The entire camp was shell-shocked. We all regrouped in the dining hall, where our pastors explained to us their understanding of what was happening and that the kid would be going home soon. The next morning, the kid was gone – his parents and one of their pastors had come out, performed an exorcism, and took him home. According to the pastors who were present for the actual exorcism, it was quite a fight. There was vomit and shouting and sickness, but the kid, in the end, was all right.

This is an experience I am as sure of as I am of my own birthday. But I don’t know how to place this experience within my broader life. Throughout college, this supernatural moment defined much of my life. I drew closer to God, convinced of God’s existence and reality because of what I had seen and heard that Thursday in June. I more readily accepted the idea of actual evil forces in the world and the actions of the Holy Spirit in the world. To some extent, this event is a part of what still anchors me to Christian belief and the belief in a eschatological goodness that bends the moral arc of the universe toward justice.

But as I’ve grown older, traveled more, matured in my theology, I’ve become less and less sure about this experience’s place in my life. It’s an anomaly, an event that, if I heard about it from someone else, I’d approach it with skepticism. And it’s entirely possible that it was a planned event, a conspiratorial “possession” engineered by cynical pastors. Except that I knew and know my youth pastor well enough to know that his sincerity would never allow him to participate in something as blatantly deceptive as that.

Talking about it makes people think I’m legitimately insane, and I understand that reading. But I have to face the facts that there are parts of my life that genuinely cannot be placed into any reasonable context.

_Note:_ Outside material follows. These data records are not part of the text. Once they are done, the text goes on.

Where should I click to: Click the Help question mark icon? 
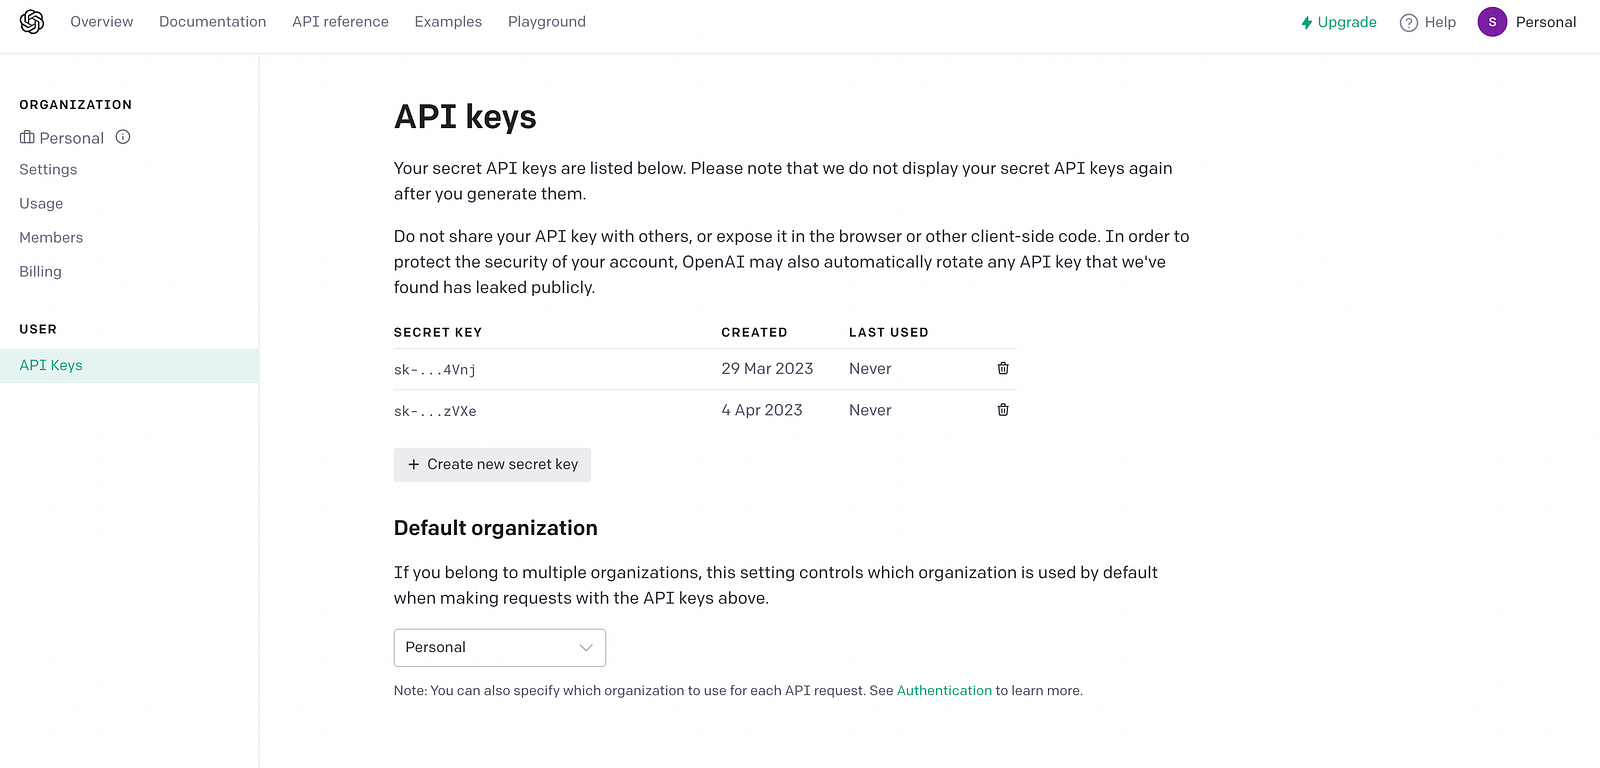[1409, 23]
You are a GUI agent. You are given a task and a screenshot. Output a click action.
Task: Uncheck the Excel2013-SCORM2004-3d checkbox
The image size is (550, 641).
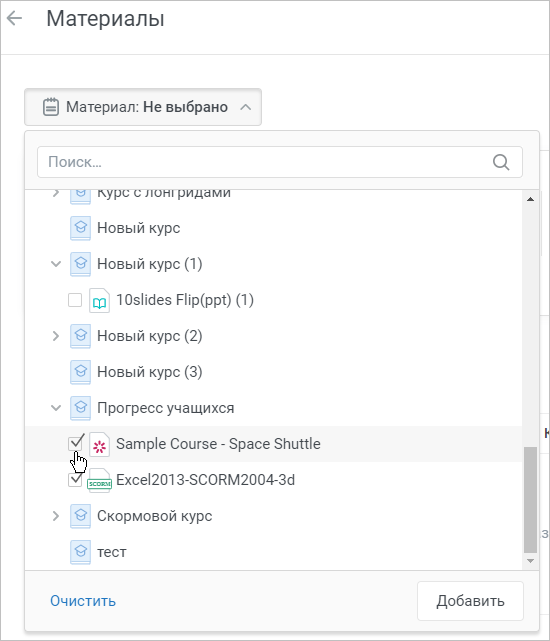point(75,480)
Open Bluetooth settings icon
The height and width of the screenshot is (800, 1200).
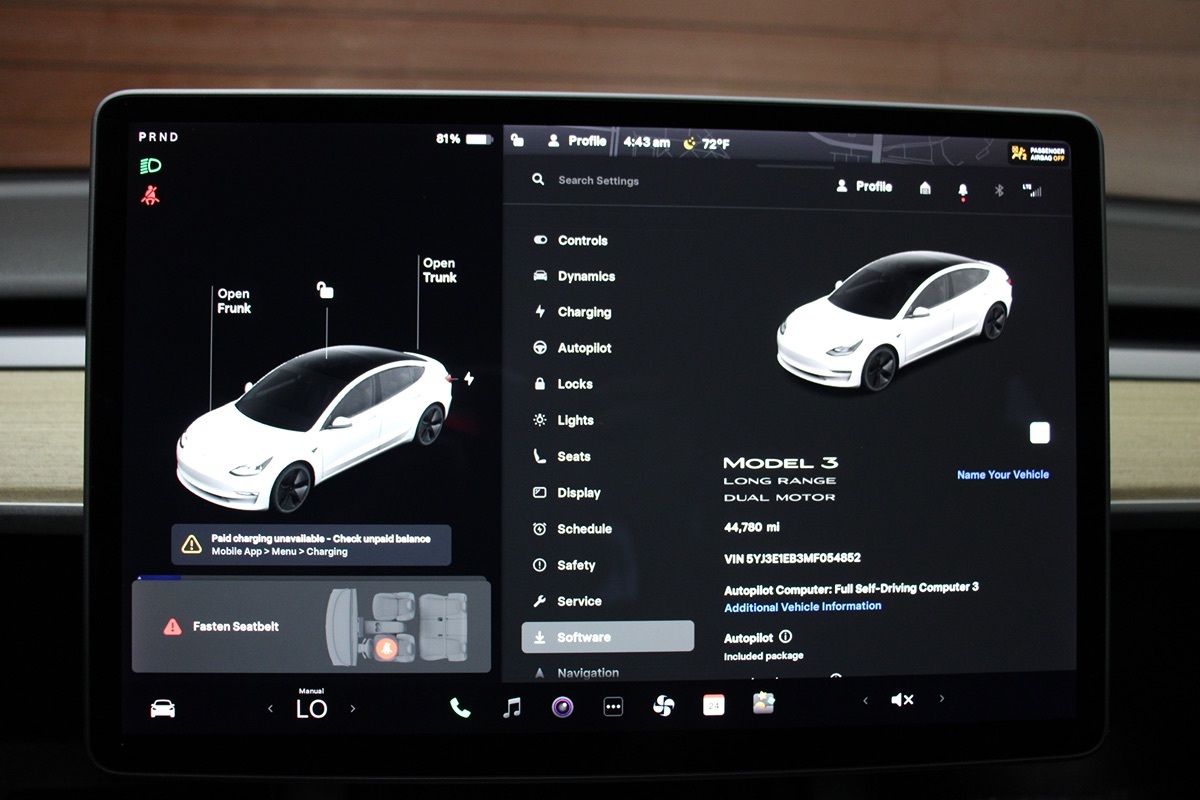tap(998, 189)
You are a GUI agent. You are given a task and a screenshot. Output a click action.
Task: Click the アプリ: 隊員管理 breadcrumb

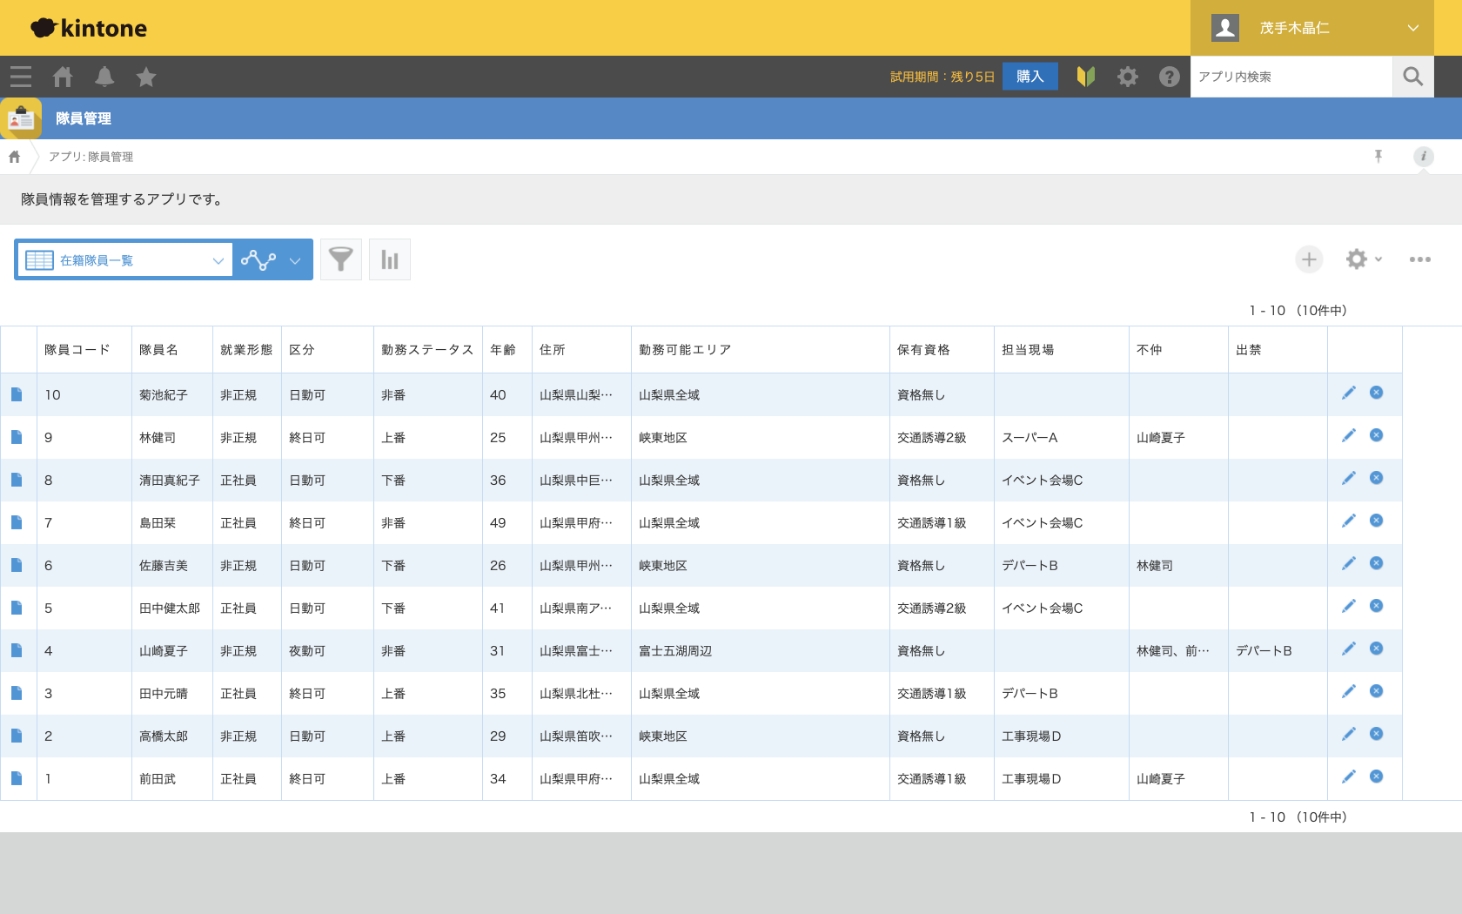coord(91,157)
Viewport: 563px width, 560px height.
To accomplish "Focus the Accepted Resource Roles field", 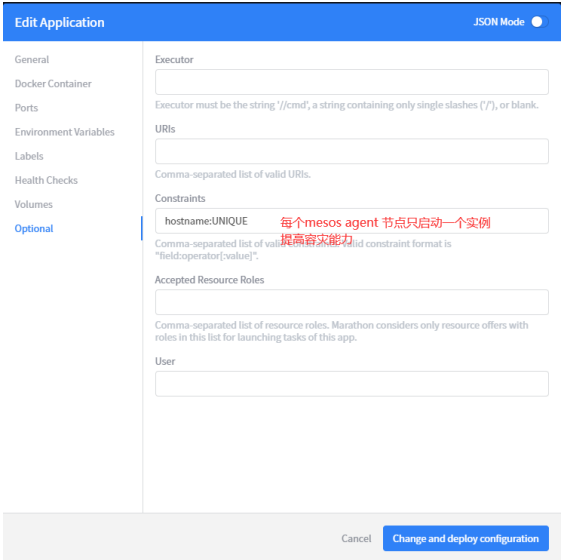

So much of our perception of ourselves is built out of the idea that we’re playing out this larger story, that we have a neat little narrative we can fit our lives into. X leads to Y leads to Z. But sometimes, there are events and things that are so out of character, out of the blue, that our entire neat little narrative gets disrupted and thrown off track.

These disruptions, for me, are a reminder of how necessary grace is. No one person fits into the neat little narratives we tell about them, just as I don’t fit into my own narrative about my life. We are, all of us, so much bigger and so much more than merely the sum of our parts or one blog post or even one book. We are, all of us, creations of God, sustained and beloved and complex, just as God created us to be.